The "hadacol" that George Nopoulous stirs up is as innocent as a chocolate soda. No alcohol, no siree.
"But I sure remember the real stuff," laughs George.
So does Ron Bellomy, a Davenport antique dealer who says that today an empty Hadacol bottle with paper label is worth $15 to $18. "Many of our grandparents would swear by it," says Bellomy. No wonder - with that alcohol content, it eased a muscle strain or an aching molar.
The original Hadacol was the product of Dudley J. LeBlanc, a Louisiana state senator who concocted the idea after injuring a foot. A doctor gave him a pain killer that the wily senator developed into a phony cure-all made of water, vile-tasting flavoring and alcohol. He bottled it under the name Hadacol.
LeBlanc was the quackery Barnum of his day. He swamped the radios with testimonials about his miracle potion. He wrote a jingle, "Hadacol Boogie," that was popularized in song by Jerry Lee Lewis. Infatuated by his power, LeBlanc turned out "Captain Hadacol" comic books and Hadacol water pistols.
Time magazine once described him as "… a stem-winding salesman who knows every razzle-dazzle switch in the pitchman's trade."
It was non-stop. In 1950, LeBlanc offered large sums of money to anyone who came forth with a parrot that was trained to say "Polly wants Hadacol." The parrot was to appear on TV and visit large drug stores. It was to travel by limousine, reside in a gold cage and stay in only the finest hotels. No parrot was ever found, but the media ate up the offer.
The senator's entrepreneurship hit its peak with the "Hadacol Caravan," which brought Hollywood celebrities to ball parks around the country. No one remembers if it ever made it to the Quad-City region. The lineup was impressive: Bob Hope, Lucille Ball, Mickey Rooney, Judy Garland and Hank Williams. Admission was two Hadacol boxtops for adults, one for children.

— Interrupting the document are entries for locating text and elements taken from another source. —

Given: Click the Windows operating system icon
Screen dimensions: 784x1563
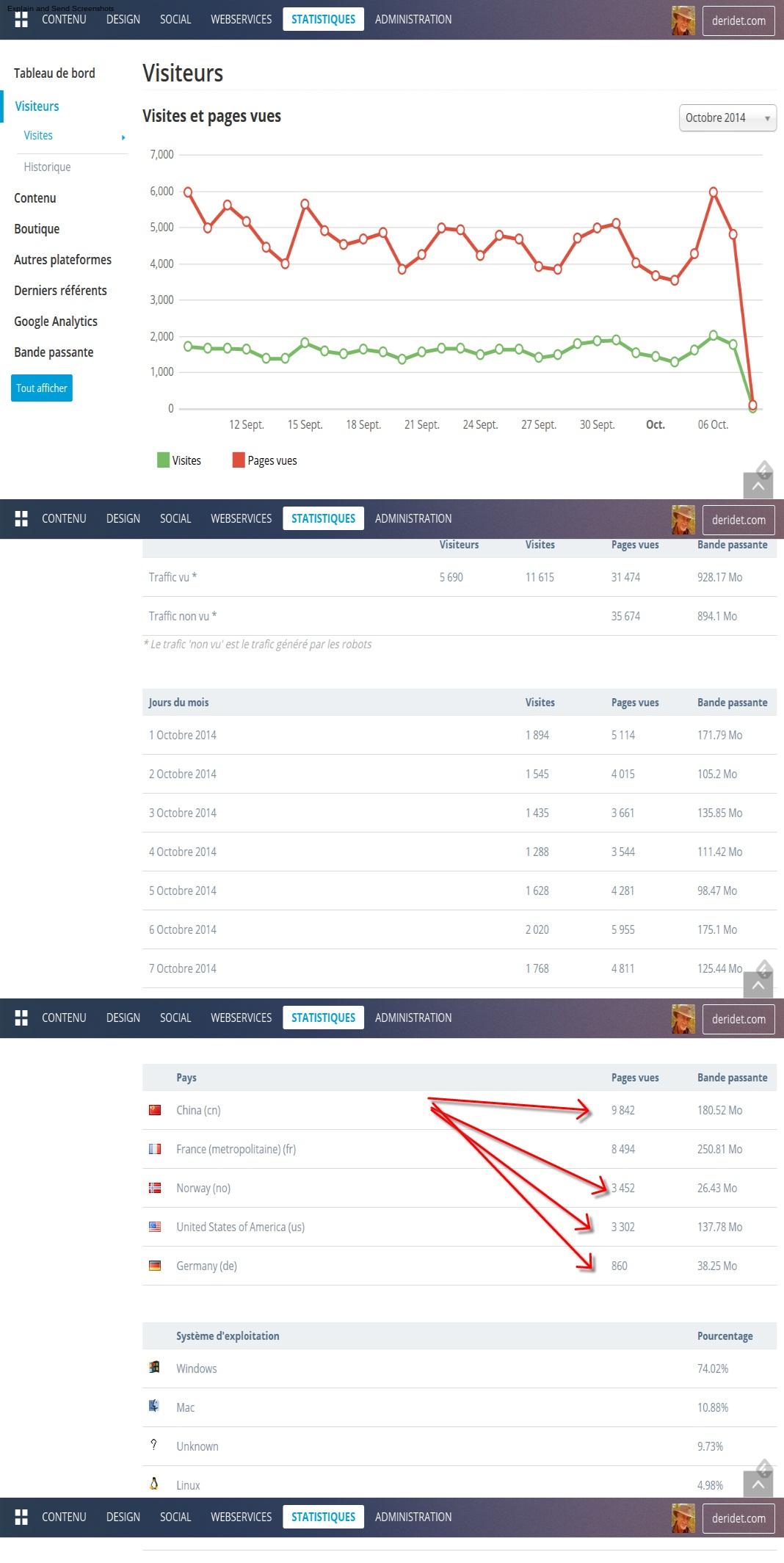Looking at the screenshot, I should 154,1368.
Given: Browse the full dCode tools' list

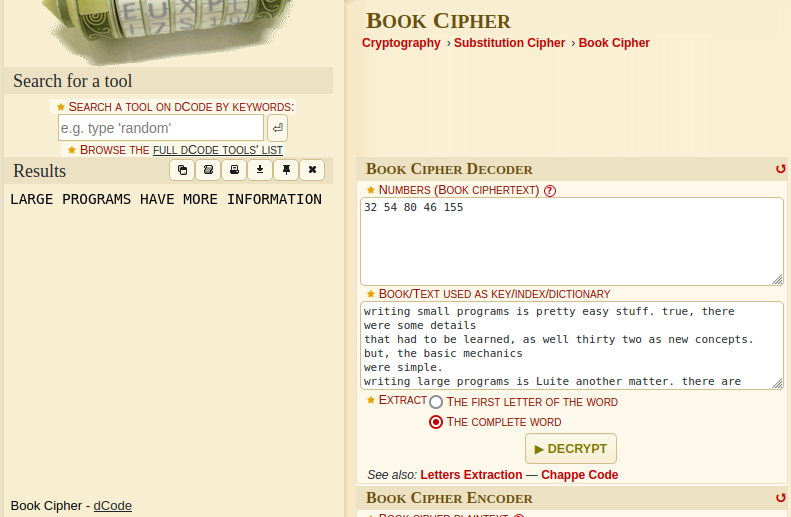Looking at the screenshot, I should pos(217,150).
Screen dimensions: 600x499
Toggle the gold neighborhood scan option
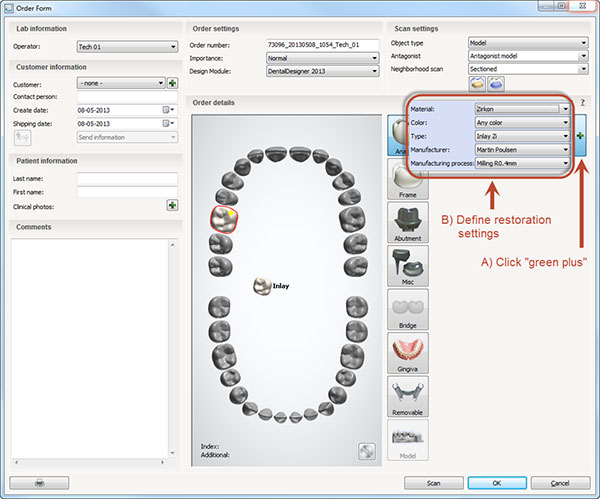click(477, 84)
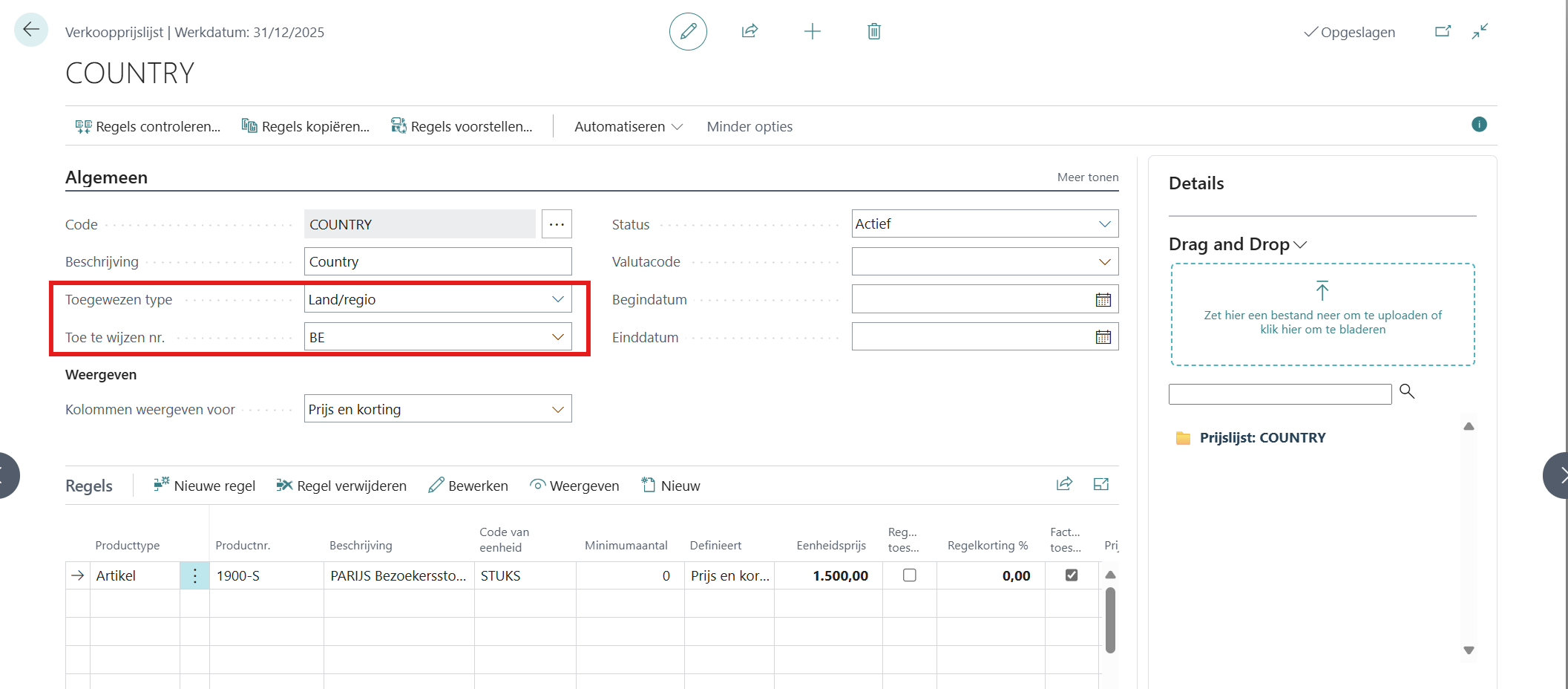This screenshot has width=1568, height=689.
Task: Toggle the Regelkorting toestaan checkbox
Action: click(x=909, y=575)
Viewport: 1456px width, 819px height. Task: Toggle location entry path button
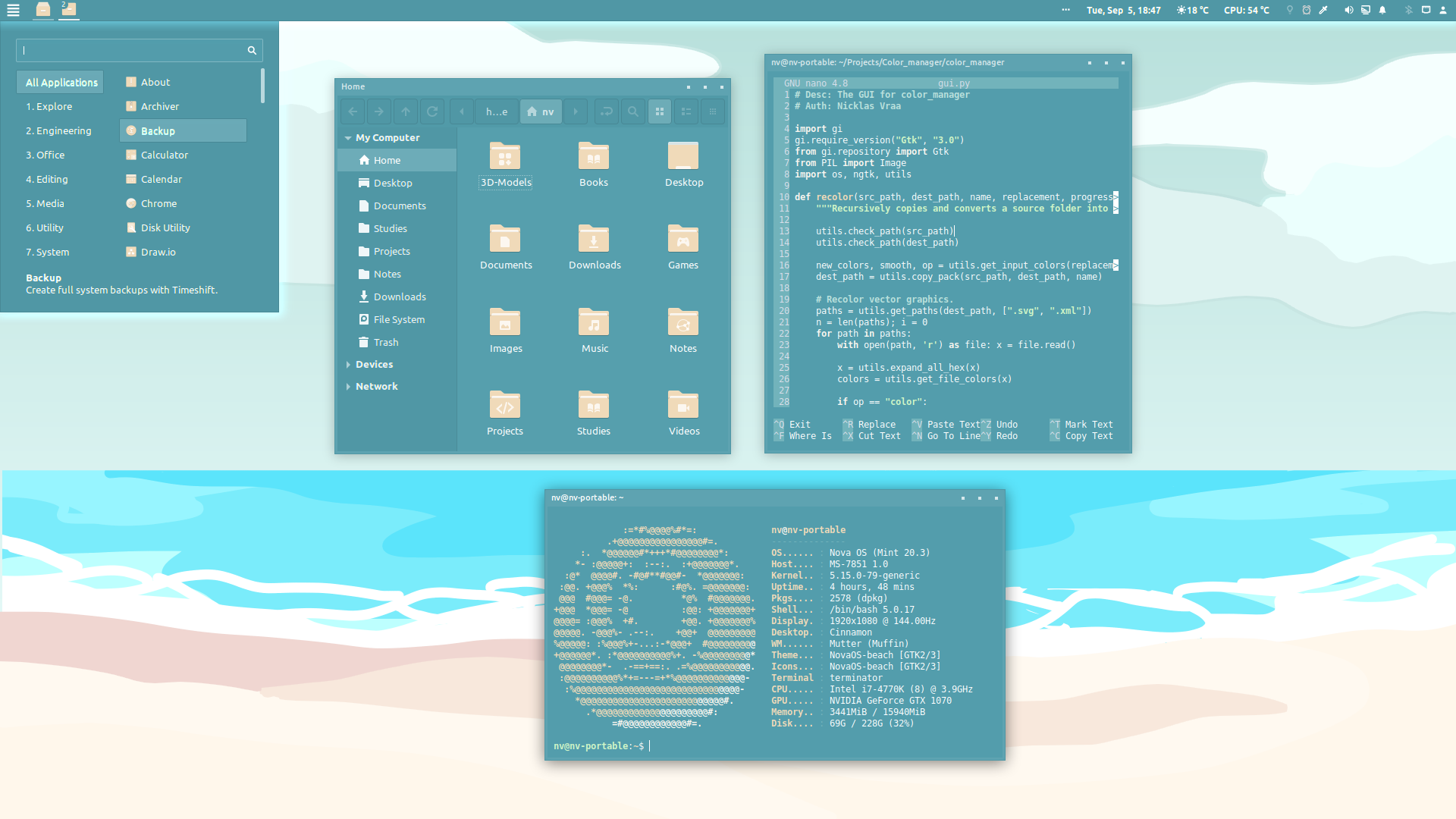tap(606, 111)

The crafty LeBlanc knew when to get out when the getting was good. In 1951, he sold to an enterprise that buckled and finally went under because of debts. LeBlanc had been spending more on advertising than he was taking in on receipts.
Still, the huckster was not quitting. He ran for governor of Louisiana, but lost. He blamed bad publicity. He died in 1971.
"In the Name of Science" a book by Martin Garner, mentions an interview LeBlanc gave on Groucho Marx's TV program. Groucho asked what Hadacol was good for.
"It was good," the senator said, "for five-and-a-half million for me last year."
Today, that name Hadacol is still around, usually as a geriatric joke, or at Wilton's Candy Kitchen where George's version of "hadacol" sells for 90 cents, a
16-ounce glass. It's a gentle summer cooler that doesn't have the kick of the original. Thank goodness.